Salter R D
Department of Pathology, University of Pittsburgh School of Medicine, Pennsylvania 15261.
Hum Immunol. 1992 Sep;35(1):40-9. doi: 10.1016/0198-8859(92)90093-3.
Forty-five site-directed mutants bearing single amino acid substitutions in the alpha 3 domain of the class I molecule HLA-A201 were previously transfected into CIR cells and screened for surface expression by antibody binding. Eight mutants are expressed at significantly reduced levels relative to HLA-A201, including two with substitutions at residues contacting beta 2m. One of the latter mutations, position 242 gln > lys (242K), is now shown to block assembly with beta 2m and prevent intracellular transport at 37 degrees C. At temperatures ranging from 21 degrees C to 30 degrees C, 242K heavy chains and beta 2m form dimers that are exported to the cell surface. Surface expression at 26 degrees C is not blocked by cycloheximide pretreatment, but is completely inhibited by Brefeldin A, suggesting that at 37 degrees C preformed heavy chains accumulate in the ER. Glycans on the retained heavy chains are sensitive to digestion by Endo H, but become Endo H resistant after cells are grown at 26 degrees C. Preincubation of 242K cells with synthetic peptides shown previously to bind HLA-A201 does not increase reactivity with anti-HLA-A2 antibodies, suggesting that the defective phenotype is not due to instability of cell surface mutant class I dimers, but derives instead from impaired assembly of 242K heavy chains with beta 2m inside the cell.
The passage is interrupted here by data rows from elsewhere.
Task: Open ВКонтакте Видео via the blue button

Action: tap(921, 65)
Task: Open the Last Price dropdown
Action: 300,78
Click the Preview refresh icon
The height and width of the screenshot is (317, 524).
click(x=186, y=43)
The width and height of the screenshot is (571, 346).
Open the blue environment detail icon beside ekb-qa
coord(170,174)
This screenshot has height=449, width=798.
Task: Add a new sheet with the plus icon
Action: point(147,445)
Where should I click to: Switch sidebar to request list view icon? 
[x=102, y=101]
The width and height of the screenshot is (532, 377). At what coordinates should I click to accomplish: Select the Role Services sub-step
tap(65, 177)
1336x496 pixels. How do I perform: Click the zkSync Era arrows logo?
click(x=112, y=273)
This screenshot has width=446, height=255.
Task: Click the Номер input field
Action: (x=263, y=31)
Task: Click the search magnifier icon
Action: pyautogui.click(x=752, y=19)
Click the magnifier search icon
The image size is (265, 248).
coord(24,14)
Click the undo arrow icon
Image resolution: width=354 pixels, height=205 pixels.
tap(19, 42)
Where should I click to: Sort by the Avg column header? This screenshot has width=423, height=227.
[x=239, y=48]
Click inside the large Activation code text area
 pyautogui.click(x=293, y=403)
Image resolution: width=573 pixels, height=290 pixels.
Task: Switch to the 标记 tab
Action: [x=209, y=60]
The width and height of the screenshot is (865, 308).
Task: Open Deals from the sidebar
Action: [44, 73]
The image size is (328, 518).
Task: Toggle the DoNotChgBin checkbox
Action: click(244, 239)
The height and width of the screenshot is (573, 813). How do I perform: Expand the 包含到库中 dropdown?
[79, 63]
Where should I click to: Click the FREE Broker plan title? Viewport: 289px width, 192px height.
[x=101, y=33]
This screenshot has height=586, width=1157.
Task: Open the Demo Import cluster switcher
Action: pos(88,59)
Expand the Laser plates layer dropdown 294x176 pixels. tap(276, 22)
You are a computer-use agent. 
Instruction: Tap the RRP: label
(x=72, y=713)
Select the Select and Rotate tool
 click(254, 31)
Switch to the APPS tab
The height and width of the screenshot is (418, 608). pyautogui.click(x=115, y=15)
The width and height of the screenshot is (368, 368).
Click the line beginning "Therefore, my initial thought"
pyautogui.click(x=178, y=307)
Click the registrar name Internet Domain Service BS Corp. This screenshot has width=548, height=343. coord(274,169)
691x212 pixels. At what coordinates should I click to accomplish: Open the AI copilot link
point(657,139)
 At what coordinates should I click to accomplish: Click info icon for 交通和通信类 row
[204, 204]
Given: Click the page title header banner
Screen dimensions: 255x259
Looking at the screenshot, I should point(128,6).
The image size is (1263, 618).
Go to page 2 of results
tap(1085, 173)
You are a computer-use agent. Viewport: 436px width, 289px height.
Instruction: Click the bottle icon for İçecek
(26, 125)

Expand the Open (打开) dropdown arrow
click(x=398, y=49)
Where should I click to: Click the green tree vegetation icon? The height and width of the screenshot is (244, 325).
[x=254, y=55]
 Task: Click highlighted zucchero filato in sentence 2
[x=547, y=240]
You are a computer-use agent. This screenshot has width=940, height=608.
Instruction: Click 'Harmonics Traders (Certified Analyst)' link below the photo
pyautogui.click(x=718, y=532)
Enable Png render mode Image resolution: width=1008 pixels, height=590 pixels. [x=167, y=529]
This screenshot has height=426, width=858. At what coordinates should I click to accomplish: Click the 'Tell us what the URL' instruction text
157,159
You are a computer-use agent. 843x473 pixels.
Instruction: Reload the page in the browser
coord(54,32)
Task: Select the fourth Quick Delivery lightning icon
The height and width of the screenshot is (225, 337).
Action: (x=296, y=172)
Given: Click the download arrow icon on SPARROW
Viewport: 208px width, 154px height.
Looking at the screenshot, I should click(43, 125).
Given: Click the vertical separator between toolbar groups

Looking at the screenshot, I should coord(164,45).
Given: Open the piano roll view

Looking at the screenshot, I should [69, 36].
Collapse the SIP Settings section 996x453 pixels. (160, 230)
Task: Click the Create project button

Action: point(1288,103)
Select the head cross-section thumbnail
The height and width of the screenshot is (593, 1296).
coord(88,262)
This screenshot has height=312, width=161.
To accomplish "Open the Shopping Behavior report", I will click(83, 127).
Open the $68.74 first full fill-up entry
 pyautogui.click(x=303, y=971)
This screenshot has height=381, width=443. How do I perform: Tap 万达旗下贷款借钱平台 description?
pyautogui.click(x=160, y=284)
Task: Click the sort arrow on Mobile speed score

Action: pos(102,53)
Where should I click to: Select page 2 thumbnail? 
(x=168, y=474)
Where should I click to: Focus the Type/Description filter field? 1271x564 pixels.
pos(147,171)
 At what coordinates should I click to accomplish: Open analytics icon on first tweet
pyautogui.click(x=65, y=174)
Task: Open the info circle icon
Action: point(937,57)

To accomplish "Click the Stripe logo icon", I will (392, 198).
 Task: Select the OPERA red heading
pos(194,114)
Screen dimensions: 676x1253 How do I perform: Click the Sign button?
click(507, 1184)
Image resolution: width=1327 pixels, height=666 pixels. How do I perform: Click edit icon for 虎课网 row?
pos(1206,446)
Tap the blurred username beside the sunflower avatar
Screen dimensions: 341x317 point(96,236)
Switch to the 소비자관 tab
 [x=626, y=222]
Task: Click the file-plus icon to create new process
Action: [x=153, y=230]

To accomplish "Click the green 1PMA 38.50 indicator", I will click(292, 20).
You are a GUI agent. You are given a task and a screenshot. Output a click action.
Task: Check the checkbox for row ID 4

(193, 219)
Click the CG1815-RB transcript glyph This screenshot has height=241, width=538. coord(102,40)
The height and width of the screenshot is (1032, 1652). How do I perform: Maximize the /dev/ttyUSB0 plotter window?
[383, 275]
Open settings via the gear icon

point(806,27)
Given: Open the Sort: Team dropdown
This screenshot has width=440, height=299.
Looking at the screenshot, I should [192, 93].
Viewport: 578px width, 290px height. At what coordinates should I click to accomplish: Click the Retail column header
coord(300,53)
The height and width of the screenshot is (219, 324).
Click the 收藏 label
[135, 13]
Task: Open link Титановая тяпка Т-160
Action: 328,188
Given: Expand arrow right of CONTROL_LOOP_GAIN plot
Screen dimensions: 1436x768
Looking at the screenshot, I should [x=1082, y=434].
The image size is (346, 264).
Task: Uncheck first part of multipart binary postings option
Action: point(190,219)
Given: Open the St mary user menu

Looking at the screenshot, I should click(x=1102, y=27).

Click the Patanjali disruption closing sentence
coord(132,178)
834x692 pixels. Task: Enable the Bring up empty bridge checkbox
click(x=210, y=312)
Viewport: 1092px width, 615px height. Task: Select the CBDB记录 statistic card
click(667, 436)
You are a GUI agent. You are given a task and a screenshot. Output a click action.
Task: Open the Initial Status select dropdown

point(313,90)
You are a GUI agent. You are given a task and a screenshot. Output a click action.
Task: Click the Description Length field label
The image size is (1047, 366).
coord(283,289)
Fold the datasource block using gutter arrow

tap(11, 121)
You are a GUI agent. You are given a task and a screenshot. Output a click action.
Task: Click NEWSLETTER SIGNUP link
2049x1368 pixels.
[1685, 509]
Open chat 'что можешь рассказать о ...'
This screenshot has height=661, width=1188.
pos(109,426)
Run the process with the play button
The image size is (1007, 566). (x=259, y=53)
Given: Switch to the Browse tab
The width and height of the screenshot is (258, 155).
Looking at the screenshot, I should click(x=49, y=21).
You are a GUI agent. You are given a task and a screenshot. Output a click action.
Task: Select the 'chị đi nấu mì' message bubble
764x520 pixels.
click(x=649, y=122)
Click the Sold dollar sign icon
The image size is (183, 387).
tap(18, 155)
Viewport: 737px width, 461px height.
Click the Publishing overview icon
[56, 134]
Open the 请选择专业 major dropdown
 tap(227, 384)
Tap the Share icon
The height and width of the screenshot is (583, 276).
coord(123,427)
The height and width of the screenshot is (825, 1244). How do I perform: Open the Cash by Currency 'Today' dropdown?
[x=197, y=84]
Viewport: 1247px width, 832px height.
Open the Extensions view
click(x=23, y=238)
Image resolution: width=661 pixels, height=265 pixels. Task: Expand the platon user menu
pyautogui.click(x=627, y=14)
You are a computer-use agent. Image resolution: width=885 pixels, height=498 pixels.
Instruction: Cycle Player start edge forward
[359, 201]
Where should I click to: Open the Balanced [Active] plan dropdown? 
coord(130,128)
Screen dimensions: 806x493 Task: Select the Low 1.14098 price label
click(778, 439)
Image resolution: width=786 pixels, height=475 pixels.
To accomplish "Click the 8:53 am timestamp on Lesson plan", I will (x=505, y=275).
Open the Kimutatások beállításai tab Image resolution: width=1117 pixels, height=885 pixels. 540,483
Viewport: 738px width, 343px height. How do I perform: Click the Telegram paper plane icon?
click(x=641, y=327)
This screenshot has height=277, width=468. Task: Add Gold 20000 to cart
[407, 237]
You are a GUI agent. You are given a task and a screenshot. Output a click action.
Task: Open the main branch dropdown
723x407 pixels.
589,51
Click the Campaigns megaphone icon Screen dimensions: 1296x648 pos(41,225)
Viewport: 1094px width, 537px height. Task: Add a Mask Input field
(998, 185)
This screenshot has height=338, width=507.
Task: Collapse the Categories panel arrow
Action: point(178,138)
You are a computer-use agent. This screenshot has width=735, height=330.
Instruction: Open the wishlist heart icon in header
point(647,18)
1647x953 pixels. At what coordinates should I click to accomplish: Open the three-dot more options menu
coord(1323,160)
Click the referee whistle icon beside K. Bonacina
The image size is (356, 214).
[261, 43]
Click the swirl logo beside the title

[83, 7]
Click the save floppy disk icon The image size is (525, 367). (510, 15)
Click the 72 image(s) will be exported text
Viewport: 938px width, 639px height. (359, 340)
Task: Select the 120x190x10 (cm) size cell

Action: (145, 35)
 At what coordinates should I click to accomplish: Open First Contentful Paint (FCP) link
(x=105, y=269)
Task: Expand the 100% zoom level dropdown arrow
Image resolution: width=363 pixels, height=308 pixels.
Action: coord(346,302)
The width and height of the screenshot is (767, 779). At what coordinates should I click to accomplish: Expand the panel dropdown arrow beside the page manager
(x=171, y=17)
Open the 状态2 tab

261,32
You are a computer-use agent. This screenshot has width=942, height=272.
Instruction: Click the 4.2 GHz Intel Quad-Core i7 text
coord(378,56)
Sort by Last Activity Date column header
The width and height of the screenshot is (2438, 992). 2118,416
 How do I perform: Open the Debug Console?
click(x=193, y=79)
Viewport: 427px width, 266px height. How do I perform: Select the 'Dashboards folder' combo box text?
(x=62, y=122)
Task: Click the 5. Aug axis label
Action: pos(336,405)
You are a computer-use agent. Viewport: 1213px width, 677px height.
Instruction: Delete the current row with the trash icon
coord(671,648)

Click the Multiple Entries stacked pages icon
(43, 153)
This contrasts with mutant cells such as .174, T2 and RMA-S, which exhibit defects in internal peptide transporters, but assemble and export "empty" dimers to their surfaces that can be stabilized subsequently by exogenous peptides. 242K mutants may therefore be suited uniquely for studying assembly and peptide binding to class I molecules in the ER.